Your instructions: Could you output all of the records below exactly as they appear?

___ Data supplied

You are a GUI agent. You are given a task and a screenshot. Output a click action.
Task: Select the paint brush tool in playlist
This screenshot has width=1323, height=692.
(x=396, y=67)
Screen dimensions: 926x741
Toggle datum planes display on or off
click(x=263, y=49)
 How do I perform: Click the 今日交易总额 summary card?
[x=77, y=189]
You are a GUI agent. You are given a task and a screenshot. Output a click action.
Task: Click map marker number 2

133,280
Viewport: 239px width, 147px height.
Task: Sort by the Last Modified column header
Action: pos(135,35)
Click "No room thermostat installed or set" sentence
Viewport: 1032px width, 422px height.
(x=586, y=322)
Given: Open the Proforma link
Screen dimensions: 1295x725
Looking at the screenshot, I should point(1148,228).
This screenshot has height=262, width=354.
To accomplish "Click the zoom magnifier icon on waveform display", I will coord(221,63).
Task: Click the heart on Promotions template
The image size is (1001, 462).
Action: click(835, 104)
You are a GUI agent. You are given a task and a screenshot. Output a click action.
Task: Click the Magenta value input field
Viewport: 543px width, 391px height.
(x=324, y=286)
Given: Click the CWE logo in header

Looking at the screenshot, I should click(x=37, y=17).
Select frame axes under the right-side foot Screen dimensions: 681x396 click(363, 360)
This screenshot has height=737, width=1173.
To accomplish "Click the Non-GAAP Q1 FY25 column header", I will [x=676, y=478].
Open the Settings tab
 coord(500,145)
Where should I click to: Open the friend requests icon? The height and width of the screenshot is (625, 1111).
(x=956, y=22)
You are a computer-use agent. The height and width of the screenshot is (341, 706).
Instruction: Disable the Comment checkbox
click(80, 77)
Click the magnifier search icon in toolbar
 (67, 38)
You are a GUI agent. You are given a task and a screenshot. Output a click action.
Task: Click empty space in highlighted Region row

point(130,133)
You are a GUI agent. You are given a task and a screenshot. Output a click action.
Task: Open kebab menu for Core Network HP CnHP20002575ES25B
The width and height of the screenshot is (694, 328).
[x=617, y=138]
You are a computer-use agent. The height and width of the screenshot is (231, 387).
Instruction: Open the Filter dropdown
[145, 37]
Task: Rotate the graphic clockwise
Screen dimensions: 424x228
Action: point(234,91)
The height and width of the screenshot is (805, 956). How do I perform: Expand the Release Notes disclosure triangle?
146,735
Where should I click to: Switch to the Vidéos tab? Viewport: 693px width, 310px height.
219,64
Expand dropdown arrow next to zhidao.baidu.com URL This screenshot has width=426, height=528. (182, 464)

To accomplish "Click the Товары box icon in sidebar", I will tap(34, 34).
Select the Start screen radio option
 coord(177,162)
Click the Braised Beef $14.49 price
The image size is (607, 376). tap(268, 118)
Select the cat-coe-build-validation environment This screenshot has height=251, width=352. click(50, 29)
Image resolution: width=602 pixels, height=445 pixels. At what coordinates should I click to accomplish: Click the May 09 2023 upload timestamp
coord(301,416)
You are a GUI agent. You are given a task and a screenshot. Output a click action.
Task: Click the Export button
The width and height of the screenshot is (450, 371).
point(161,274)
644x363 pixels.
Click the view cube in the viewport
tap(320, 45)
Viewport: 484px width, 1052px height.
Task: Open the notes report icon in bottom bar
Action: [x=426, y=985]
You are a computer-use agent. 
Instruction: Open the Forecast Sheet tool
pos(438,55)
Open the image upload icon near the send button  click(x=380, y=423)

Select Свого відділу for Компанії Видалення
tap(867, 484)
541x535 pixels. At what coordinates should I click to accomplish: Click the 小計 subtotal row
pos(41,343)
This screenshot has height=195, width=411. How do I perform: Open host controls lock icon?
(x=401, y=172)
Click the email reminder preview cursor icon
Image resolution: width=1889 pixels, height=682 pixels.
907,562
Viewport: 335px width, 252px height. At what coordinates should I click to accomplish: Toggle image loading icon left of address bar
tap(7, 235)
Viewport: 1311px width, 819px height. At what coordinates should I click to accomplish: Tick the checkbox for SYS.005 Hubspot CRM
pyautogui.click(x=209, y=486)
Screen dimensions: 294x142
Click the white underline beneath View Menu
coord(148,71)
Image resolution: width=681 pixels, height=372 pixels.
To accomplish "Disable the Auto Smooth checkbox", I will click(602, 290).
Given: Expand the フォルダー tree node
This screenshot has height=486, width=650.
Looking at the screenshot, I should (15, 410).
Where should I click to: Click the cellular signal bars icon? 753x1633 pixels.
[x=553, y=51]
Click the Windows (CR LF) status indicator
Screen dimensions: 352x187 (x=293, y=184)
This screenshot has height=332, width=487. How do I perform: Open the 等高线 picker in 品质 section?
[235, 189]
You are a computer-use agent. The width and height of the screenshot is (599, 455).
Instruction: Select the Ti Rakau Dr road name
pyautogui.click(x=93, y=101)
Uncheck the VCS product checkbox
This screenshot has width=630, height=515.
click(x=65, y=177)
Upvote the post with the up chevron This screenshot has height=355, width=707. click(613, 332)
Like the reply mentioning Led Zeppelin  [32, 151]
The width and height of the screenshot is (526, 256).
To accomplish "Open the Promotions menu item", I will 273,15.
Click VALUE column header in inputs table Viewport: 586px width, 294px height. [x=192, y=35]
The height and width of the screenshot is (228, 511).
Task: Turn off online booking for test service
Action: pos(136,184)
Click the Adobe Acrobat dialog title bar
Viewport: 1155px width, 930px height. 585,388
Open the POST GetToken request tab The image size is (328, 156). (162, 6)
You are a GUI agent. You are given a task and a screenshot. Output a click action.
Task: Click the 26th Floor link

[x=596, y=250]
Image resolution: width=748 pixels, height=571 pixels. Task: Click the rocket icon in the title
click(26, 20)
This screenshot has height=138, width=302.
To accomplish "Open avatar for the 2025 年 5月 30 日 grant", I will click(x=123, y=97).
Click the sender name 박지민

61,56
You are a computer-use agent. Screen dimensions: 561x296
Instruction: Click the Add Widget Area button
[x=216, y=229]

______

Response to the exercise:
You are a GUI agent. You are given a task and a screenshot. Output a click action.
Task: Select the paint brush tool in playlist
This screenshot has width=1323, height=692.
(x=396, y=67)
Screen dimensions: 926x741
Toggle datum planes display on or off
click(x=263, y=49)
 How do I perform: Click the 今日交易总额 summary card?
[x=77, y=189]
You are a GUI agent. You are given a task and a screenshot. Output a click action.
Task: Click map marker number 2

133,280
Viewport: 239px width, 147px height.
Task: Sort by the Last Modified column header
Action: pos(135,35)
Click "No room thermostat installed or set" sentence
Viewport: 1032px width, 422px height.
(x=586, y=322)
Given: Open the Proforma link
Screen dimensions: 1295x725
Looking at the screenshot, I should point(1148,228).
This screenshot has height=262, width=354.
To accomplish "Click the zoom magnifier icon on waveform display", I will coord(221,63).
Task: Click the heart on Promotions template
The image size is (1001, 462).
Action: click(835, 104)
You are a GUI agent. You are given a task and a screenshot. Output a click action.
Task: Click the Magenta value input field
Viewport: 543px width, 391px height.
(x=324, y=286)
Given: Click the CWE logo in header

Looking at the screenshot, I should click(x=37, y=17).
Select frame axes under the right-side foot Screen dimensions: 681x396 click(363, 360)
This screenshot has height=737, width=1173.
To accomplish "Click the Non-GAAP Q1 FY25 column header", I will [x=676, y=478].
Open the Settings tab
 coord(500,145)
Where should I click to: Open the friend requests icon? The height and width of the screenshot is (625, 1111).
(x=956, y=22)
You are a computer-use agent. The height and width of the screenshot is (341, 706).
Instruction: Disable the Comment checkbox
click(80, 77)
Click the magnifier search icon in toolbar
 (67, 38)
You are a GUI agent. You are given a task and a screenshot. Output a click action.
Task: Click empty space in highlighted Region row

point(130,133)
You are a GUI agent. You are given a task and a screenshot. Output a click action.
Task: Open kebab menu for Core Network HP CnHP20002575ES25B
The width and height of the screenshot is (694, 328).
[x=617, y=138]
You are a computer-use agent. The height and width of the screenshot is (231, 387).
Instruction: Open the Filter dropdown
[145, 37]
Task: Rotate the graphic clockwise
Screen dimensions: 424x228
Action: point(234,91)
The height and width of the screenshot is (805, 956). How do I perform: Expand the Release Notes disclosure triangle?
146,735
Where should I click to: Switch to the Vidéos tab? Viewport: 693px width, 310px height.
219,64
Expand dropdown arrow next to zhidao.baidu.com URL This screenshot has width=426, height=528. (182, 464)

To accomplish "Click the Товары box icon in sidebar", I will tap(34, 34).
Select the Start screen radio option
 coord(177,162)
Click the Braised Beef $14.49 price
The image size is (607, 376). tap(268, 118)
Select the cat-coe-build-validation environment This screenshot has height=251, width=352. click(50, 29)
Image resolution: width=602 pixels, height=445 pixels. At what coordinates should I click to accomplish: Click the May 09 2023 upload timestamp
coord(301,416)
You are a GUI agent. You are given a task and a screenshot. Output a click action.
Task: Click the Export button
The width and height of the screenshot is (450, 371).
point(161,274)
644x363 pixels.
Click the view cube in the viewport
tap(320, 45)
Viewport: 484px width, 1052px height.
Task: Open the notes report icon in bottom bar
Action: [x=426, y=985]
You are a computer-use agent. 
Instruction: Open the Forecast Sheet tool
pos(438,55)
Open the image upload icon near the send button  click(x=380, y=423)

Select Свого відділу for Компанії Видалення
tap(867, 484)
541x535 pixels. At what coordinates should I click to accomplish: Click the 小計 subtotal row
pos(41,343)
This screenshot has height=195, width=411. How do I perform: Open host controls lock icon?
(x=401, y=172)
Click the email reminder preview cursor icon
Image resolution: width=1889 pixels, height=682 pixels.
907,562
Viewport: 335px width, 252px height. At what coordinates should I click to accomplish: Toggle image loading icon left of address bar
tap(7, 235)
Viewport: 1311px width, 819px height. At what coordinates should I click to accomplish: Tick the checkbox for SYS.005 Hubspot CRM
pyautogui.click(x=209, y=486)
Screen dimensions: 294x142
Click the white underline beneath View Menu
coord(148,71)
Image resolution: width=681 pixels, height=372 pixels.
To accomplish "Disable the Auto Smooth checkbox", I will click(602, 290).
Given: Expand the フォルダー tree node
This screenshot has height=486, width=650.
Looking at the screenshot, I should (15, 410).
Where should I click to: Click the cellular signal bars icon? 753x1633 pixels.
[x=553, y=51]
Click the Windows (CR LF) status indicator
Screen dimensions: 352x187 (x=293, y=184)
This screenshot has height=332, width=487. How do I perform: Open the 等高线 picker in 品质 section?
[235, 189]
You are a computer-use agent. The width and height of the screenshot is (599, 455).
Instruction: Select the Ti Rakau Dr road name
pyautogui.click(x=93, y=101)
Uncheck the VCS product checkbox
This screenshot has width=630, height=515.
click(x=65, y=177)
Upvote the post with the up chevron This screenshot has height=355, width=707. click(613, 332)
Like the reply mentioning Led Zeppelin  [32, 151]
The width and height of the screenshot is (526, 256).
To accomplish "Open the Promotions menu item", I will 273,15.
Click VALUE column header in inputs table Viewport: 586px width, 294px height. [x=192, y=35]
The height and width of the screenshot is (228, 511).
Task: Turn off online booking for test service
Action: pos(136,184)
Click the Adobe Acrobat dialog title bar
Viewport: 1155px width, 930px height. 585,388
Open the POST GetToken request tab The image size is (328, 156). (162, 6)
You are a GUI agent. You are given a task and a screenshot. Output a click action.
Task: Click the 26th Floor link

[x=596, y=250]
Image resolution: width=748 pixels, height=571 pixels. Task: Click the rocket icon in the title
click(26, 20)
This screenshot has height=138, width=302.
To accomplish "Open avatar for the 2025 年 5月 30 日 grant", I will click(x=123, y=97).
Click the sender name 박지민

61,56
You are a computer-use agent. Screen dimensions: 561x296
Instruction: Click the Add Widget Area button
[x=216, y=229]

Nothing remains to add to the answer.